Например, Брейдель делает большой акцент на накоплении, аккумулировании. "Нравится это кому-то или нет, но даже в доиндустриальную эпоху существовала форма экономической деятельности, непреодолимо напоминающая это слово [капиталистическое накопление] и никакое другое... идентифицируемая как сфера инвестиций и высокой нормы накопления капитала". По его словам, она была "связана с идеей денег, богатства ради него самого" - это древнее обвинение в "бесконечном" накоплении. И он принимает марксистское предположение о том, что эксплуатация является автоматической в трудовых отношениях, "рабочие лишены всего, кроме своей рабочей силы". "Мастера-лодочники, жившие в комфортабельных домах и выдававшие друг за друга замуж своих дочерей, составляли элиту, живущую за счет мучительного труда других". Браудель выделил три уровня экономической жизни: материальный - дома, малый рынок в деревне и большой рынок капитализма во всем мире. Граница между малым рынком и капиталистами, по его мнению, прописана в этике.

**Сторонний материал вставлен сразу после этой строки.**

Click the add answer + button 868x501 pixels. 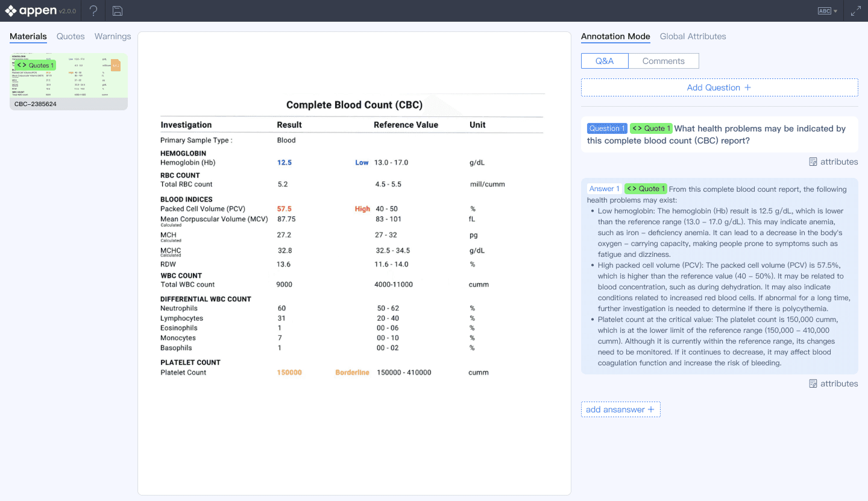[620, 409]
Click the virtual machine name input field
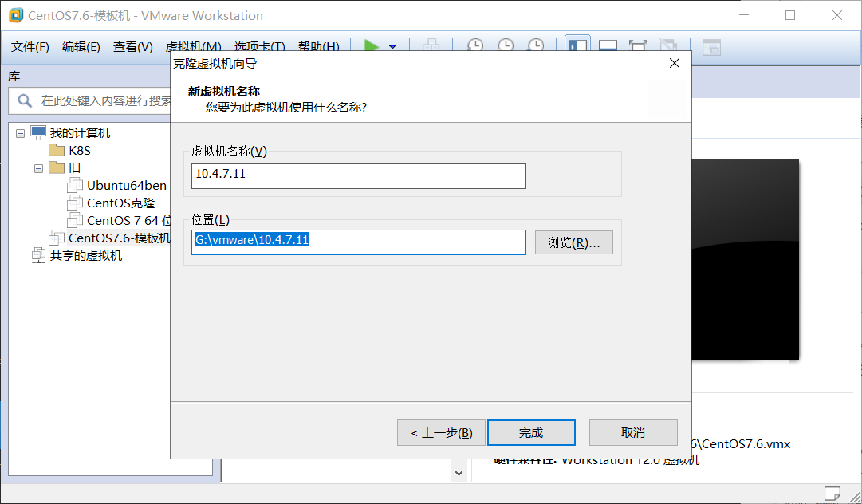The image size is (862, 504). (x=358, y=176)
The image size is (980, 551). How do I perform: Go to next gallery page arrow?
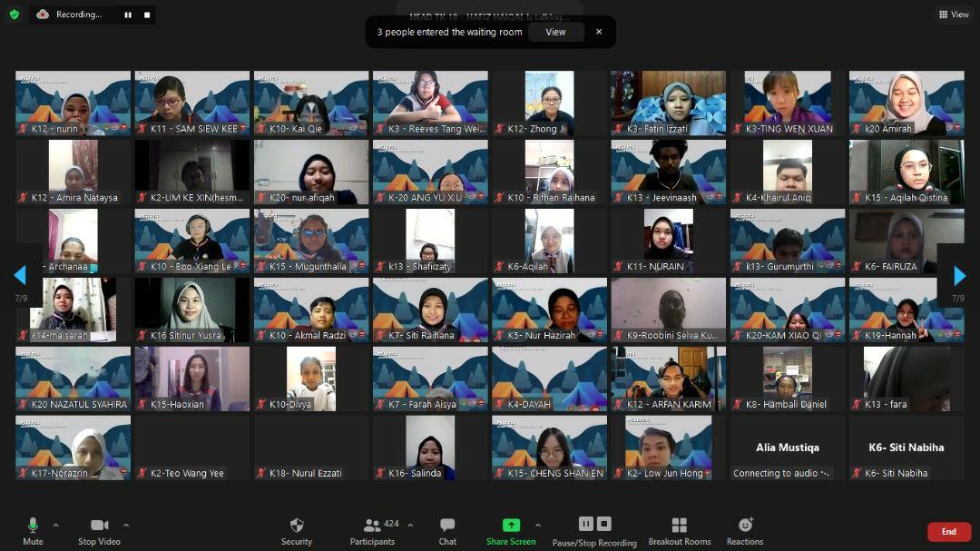[959, 275]
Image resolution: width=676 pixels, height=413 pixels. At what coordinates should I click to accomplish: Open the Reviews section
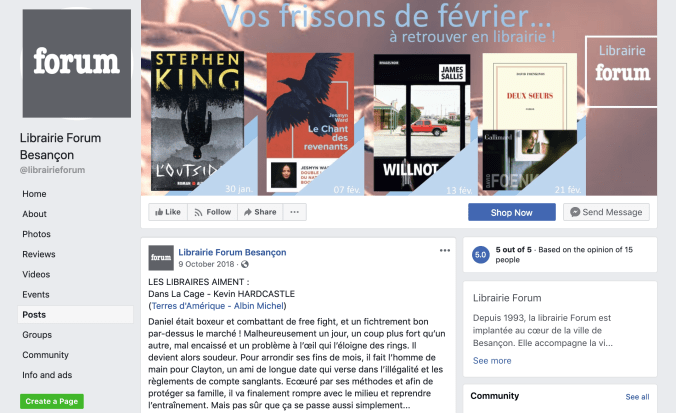tap(39, 254)
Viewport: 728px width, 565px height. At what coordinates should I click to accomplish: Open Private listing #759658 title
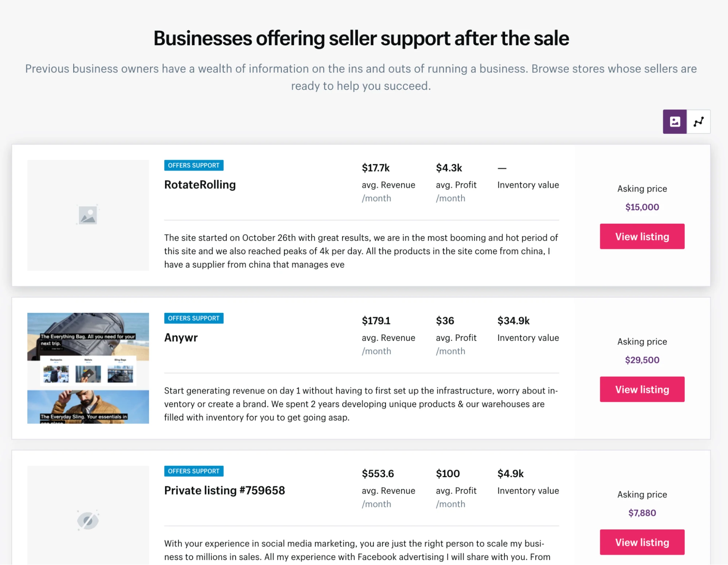pos(224,490)
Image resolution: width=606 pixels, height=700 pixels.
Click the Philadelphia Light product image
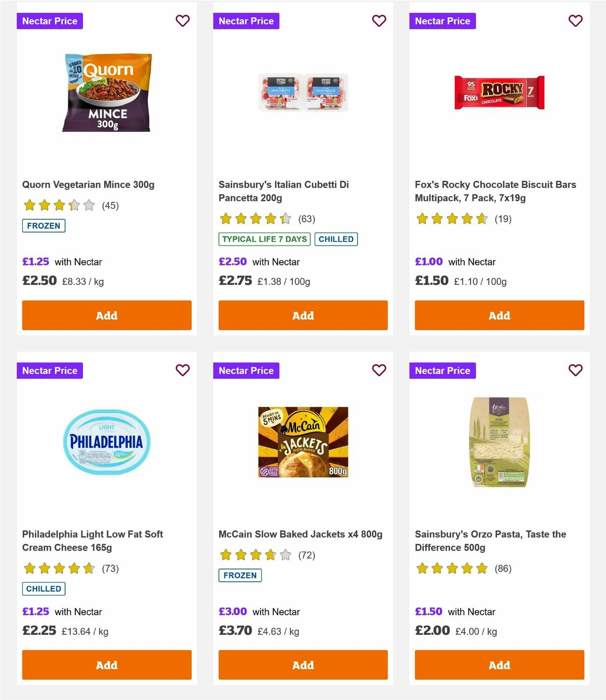[x=107, y=441]
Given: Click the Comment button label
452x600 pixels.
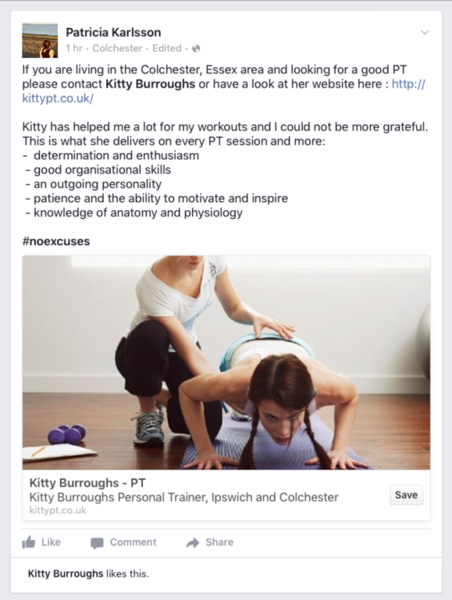Looking at the screenshot, I should click(133, 542).
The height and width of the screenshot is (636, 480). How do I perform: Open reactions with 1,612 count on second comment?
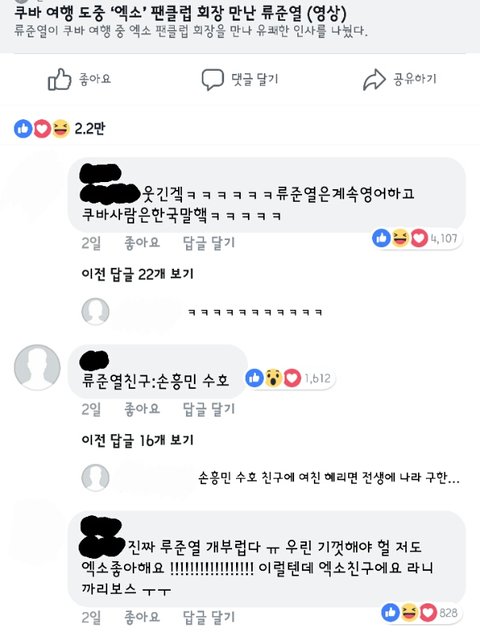click(290, 378)
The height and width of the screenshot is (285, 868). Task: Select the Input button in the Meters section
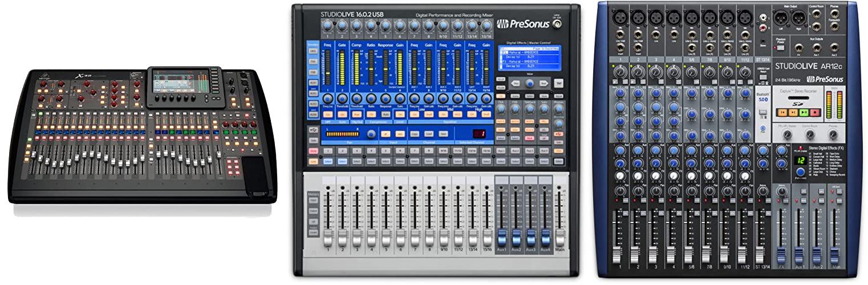(x=314, y=201)
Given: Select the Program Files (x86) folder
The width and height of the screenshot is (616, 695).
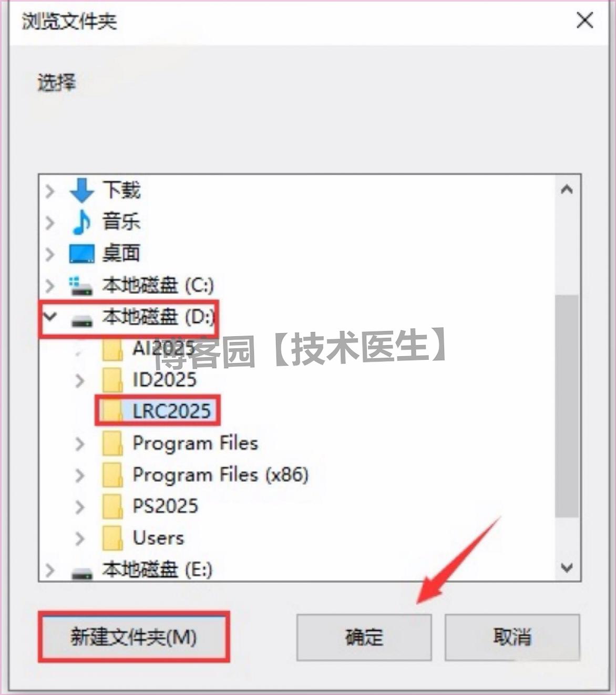Looking at the screenshot, I should coord(220,475).
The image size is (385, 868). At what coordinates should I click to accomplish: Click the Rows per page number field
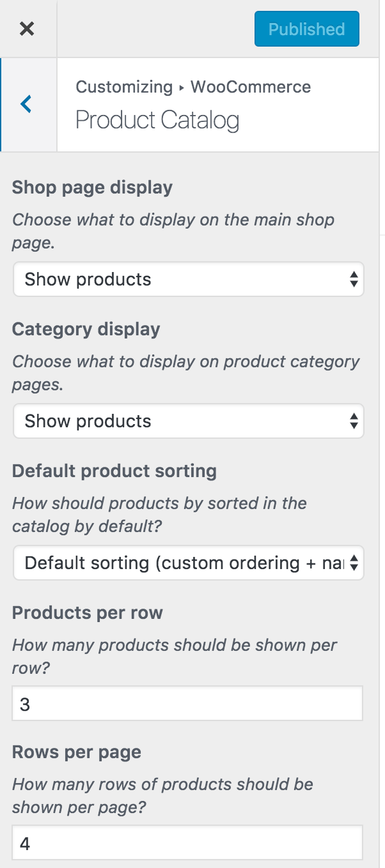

Капиталисты" жульничают, живут за счет чужого мучительного труда, и поскольку они большие жулики и наживаются за счет других, их облагораживают, а не вешают. "Господин денежный мешок" (Herr Geldsack) - так Маркс с негодованием охарактеризовал такого персонажа. "Триптих, который я описал, - писал Брау-дель в 1977 году, - материальная жизнь, рыночная экономика и капиталистическая экономика - все еще остается удивительно верным объяснением, даже несмотря на то, что капитализм сегодня расширил свои масштабы". Цитируя это утверждение, экономист Алан Хестон, который не столь поражен, замечает, что "это структура мышления, которая довольно чужда тенденциям в экономических исследованиях, стремящимся объяснить поведение домохозяйств, рынков и предприятий с помощью аналогичных [то есть похожих друг на друга: господствует максимизация] экономических моделей.

В чем Браудель ошибается из-за своей марксистской, классовой риторики, так это в утверждении, что существует грань между обычными рыночниками и крупными капиталистами. Буржуазный экономист так не считает. Она имеет в виду не просто отсутствие четкой границы. Она означает, что границы нет вообще. Участники Mar-ket - капиталисты. Вы, например, являетесь. Правда, у вас нет кучи денежных мешков Скруджа Макдака, чтобы подкрепить свои инвестиционные идеи - во всяком случае, пока вы не сможете сладкими словами убедить Скруджа вложить деньги. Тем не менее, когда вы покупали дом, или вкладывали деньги в образование, или "инвестировали" в шубу от чикагской зимы, вы занимались той же деятельностью, что и мастера высокого благосостояния. Рабочий - это капиталист своего мастерства. Любой маркетолог, будь то высокий или мелкий, работает, покупая дешево и продавая дорого, рассчитывая на то, что капитальная прибыль от продажи вашей квартиры позволит вам жить на пенсию в южном Техасе, что ваше образование позволит вам работать, что шуба будет давать "профит" в виде тепла в течение многих зим. Конечно, именно поэтому люди в первую очередь выходят на рынок, чтобы купить что-то за меньшую сумму, чем они могут обеспечить себе сами. Каждый зарабатывает на торговле, местной или международной. Именно поэтому мы и занимаемся ею. Если прибыль не достигается силой, мошенничеством или взяточничеством, то она хороша, будь то стабильная прибыль, компенсирующая вложения в капитал, например, мастерство парикмахера, или квазирента, привлекающая инвесторов в инновационные сферы, такие как компьютеры, с выгодой для почти каждого из нас.